## Work order
Pull every line holding the string "section" from the records below.

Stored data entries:
* * * * * * *

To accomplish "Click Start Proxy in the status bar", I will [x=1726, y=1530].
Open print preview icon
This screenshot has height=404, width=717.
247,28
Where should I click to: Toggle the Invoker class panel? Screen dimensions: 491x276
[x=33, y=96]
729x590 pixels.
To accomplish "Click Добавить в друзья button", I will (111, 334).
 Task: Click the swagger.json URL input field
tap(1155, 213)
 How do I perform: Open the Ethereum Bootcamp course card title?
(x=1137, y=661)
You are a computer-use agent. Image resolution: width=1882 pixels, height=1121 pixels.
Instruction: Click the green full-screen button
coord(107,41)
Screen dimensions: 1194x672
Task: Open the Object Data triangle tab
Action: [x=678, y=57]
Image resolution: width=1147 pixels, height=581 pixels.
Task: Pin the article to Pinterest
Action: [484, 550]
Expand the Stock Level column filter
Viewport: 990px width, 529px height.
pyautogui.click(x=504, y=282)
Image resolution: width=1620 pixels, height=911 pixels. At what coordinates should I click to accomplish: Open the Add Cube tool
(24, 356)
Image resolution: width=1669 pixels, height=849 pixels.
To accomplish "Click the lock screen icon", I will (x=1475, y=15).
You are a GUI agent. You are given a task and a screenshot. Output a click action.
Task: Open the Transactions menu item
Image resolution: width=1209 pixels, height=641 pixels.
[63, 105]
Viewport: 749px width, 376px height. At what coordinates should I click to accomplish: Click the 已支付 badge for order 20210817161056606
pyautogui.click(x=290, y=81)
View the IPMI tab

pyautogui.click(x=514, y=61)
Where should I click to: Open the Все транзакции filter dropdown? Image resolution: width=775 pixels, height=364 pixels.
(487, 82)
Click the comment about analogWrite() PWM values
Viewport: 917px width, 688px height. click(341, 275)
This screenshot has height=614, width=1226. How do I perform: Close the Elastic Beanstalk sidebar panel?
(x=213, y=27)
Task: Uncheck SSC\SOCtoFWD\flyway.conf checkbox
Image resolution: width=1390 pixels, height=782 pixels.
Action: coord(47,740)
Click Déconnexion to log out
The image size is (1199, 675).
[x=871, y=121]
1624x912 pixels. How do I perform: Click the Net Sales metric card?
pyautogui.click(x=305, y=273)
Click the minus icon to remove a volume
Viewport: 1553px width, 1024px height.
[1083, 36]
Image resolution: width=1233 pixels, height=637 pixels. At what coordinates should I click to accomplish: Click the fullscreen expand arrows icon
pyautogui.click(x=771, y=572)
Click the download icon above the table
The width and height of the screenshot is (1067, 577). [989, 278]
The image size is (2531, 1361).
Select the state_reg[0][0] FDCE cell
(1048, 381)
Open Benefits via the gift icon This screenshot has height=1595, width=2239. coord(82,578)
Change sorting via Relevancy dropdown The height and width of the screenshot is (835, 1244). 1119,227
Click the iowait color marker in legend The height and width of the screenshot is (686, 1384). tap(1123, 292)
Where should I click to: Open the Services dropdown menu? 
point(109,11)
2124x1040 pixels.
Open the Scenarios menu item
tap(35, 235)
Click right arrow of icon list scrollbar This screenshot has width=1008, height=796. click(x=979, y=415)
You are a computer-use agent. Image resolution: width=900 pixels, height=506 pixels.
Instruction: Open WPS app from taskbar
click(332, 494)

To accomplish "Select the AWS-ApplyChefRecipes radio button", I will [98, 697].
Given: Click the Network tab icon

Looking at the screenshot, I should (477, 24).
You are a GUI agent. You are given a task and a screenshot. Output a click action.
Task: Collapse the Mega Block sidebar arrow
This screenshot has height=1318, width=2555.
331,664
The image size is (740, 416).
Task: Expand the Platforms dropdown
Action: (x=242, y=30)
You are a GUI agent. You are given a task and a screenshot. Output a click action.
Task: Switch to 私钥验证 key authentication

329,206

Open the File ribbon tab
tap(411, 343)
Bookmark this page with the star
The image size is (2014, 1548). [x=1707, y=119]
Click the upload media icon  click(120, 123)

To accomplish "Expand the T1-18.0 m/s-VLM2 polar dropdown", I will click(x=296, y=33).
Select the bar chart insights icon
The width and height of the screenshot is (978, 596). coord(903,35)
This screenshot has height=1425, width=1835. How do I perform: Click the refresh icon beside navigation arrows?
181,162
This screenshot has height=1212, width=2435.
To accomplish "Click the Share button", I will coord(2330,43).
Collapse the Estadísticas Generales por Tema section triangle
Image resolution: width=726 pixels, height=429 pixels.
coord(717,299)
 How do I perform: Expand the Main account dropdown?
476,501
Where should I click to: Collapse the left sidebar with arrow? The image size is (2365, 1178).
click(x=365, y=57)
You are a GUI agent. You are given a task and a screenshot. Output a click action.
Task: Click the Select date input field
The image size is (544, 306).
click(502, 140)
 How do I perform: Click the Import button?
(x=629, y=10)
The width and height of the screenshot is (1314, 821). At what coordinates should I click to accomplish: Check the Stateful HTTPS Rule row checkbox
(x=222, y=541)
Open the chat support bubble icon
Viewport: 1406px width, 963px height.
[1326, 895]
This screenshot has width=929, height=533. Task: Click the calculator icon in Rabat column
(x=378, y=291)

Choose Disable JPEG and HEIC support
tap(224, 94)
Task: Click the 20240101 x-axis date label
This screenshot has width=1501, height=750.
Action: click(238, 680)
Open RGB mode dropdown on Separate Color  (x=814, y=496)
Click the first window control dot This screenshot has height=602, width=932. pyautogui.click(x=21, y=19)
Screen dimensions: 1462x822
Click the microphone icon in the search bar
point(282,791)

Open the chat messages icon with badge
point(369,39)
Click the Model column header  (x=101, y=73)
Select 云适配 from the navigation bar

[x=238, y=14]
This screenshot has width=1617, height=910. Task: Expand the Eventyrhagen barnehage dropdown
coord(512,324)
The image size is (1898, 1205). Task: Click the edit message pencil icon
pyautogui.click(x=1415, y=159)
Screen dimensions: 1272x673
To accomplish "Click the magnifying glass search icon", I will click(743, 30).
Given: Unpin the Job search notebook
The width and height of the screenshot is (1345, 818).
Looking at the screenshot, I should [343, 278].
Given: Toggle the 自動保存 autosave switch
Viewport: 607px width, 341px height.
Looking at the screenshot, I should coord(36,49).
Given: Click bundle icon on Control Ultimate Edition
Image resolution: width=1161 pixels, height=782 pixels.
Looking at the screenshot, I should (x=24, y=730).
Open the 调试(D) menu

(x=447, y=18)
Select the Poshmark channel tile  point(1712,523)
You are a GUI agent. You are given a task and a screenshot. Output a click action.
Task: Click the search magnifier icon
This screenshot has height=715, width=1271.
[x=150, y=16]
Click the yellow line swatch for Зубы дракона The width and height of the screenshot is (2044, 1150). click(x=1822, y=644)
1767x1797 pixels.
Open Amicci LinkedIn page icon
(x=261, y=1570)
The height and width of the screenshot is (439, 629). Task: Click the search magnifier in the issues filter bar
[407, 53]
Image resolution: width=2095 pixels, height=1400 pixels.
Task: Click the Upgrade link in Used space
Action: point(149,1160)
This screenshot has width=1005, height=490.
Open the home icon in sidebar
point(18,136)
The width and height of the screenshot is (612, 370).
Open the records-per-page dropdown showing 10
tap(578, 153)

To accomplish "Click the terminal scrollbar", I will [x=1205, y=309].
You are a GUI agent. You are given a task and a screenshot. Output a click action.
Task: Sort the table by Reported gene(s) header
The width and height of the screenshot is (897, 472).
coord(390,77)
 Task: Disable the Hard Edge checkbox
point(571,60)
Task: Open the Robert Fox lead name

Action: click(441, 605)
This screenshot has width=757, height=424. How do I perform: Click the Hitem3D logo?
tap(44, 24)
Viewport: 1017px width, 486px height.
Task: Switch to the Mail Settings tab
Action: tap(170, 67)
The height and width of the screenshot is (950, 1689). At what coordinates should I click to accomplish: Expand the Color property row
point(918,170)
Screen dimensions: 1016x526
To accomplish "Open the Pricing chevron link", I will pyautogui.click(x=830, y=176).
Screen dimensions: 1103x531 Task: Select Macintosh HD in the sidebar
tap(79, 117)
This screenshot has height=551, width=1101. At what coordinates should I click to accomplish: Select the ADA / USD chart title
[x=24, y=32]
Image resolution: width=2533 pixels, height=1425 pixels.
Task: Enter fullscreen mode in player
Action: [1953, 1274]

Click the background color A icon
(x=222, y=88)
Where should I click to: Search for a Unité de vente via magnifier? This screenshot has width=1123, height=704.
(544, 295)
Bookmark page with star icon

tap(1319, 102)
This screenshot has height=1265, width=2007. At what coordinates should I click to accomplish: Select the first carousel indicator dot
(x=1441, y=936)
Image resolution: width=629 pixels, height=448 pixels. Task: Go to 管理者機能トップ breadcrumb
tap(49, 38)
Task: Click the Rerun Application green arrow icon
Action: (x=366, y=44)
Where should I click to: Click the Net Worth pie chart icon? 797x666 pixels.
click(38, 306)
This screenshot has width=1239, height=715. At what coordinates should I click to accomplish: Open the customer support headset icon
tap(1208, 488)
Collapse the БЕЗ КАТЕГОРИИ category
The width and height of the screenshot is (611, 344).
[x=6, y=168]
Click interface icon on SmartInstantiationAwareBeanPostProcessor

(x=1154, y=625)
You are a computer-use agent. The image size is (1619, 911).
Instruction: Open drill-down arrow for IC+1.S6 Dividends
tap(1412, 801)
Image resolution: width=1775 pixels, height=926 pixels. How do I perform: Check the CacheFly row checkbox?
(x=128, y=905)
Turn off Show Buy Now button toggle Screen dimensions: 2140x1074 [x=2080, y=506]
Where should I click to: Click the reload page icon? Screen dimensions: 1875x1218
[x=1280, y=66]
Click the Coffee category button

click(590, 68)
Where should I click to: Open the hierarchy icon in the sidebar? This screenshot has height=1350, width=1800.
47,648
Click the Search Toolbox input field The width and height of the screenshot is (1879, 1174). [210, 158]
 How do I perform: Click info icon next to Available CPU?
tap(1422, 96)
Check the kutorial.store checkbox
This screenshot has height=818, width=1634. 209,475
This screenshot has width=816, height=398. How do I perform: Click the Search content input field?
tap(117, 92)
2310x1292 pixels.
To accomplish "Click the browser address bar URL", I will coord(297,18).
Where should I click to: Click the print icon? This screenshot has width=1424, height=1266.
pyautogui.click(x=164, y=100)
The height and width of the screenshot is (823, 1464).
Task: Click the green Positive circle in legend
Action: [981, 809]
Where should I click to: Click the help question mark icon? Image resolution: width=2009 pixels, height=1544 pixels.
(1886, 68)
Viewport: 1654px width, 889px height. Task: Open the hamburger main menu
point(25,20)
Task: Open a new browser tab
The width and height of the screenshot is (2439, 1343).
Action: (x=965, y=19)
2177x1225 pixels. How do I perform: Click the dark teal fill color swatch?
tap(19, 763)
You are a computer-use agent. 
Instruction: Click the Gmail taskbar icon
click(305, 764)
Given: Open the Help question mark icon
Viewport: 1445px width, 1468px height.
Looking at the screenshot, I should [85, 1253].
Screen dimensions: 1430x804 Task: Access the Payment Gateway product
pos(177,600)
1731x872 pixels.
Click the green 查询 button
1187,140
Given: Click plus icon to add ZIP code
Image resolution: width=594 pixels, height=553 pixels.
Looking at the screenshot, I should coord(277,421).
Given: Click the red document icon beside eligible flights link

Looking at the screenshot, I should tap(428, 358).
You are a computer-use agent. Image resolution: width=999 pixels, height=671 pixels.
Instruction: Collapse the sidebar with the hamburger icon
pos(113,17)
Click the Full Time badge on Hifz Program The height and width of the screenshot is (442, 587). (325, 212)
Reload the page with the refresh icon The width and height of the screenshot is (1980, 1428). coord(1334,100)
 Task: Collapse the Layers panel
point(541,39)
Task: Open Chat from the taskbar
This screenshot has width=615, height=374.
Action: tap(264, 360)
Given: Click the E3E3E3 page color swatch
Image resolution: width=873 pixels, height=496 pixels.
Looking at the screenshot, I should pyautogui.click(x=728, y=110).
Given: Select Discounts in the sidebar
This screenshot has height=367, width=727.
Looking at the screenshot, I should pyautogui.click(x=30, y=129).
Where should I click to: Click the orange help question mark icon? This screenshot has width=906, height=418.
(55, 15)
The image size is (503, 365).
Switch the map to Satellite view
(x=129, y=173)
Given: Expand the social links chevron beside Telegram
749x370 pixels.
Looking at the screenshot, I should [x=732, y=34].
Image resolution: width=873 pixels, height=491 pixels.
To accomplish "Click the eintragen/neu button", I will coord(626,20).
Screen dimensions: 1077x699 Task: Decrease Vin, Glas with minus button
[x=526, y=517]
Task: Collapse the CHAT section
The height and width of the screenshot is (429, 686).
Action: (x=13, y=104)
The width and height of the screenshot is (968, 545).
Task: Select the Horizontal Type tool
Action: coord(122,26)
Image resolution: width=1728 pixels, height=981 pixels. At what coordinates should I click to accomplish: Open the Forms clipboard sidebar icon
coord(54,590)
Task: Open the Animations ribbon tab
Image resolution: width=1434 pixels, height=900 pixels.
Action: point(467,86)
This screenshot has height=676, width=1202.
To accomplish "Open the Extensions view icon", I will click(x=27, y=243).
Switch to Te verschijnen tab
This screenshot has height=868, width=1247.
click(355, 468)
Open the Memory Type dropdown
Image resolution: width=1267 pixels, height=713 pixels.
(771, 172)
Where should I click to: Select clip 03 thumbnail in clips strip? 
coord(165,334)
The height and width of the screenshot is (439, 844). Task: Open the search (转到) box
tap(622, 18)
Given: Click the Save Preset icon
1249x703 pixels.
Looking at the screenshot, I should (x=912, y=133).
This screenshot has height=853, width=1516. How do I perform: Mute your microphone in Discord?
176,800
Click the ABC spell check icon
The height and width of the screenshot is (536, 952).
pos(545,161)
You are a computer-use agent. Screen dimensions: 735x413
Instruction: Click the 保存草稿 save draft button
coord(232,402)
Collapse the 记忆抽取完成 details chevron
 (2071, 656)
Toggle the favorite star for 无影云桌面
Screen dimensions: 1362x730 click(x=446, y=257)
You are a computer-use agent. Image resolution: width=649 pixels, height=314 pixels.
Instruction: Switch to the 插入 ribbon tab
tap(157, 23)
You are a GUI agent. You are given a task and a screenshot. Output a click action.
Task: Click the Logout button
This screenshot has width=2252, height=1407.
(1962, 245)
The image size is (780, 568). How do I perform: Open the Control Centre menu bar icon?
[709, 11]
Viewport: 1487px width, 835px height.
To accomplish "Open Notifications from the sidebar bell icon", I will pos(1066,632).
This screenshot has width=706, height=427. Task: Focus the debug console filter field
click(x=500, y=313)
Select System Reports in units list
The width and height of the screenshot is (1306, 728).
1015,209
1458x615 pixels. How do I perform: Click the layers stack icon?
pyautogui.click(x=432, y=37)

* * * * * * *

## Answer space
Collapse the Estadísticas Generales por Tema section triangle
Task: Collapse the CHAT section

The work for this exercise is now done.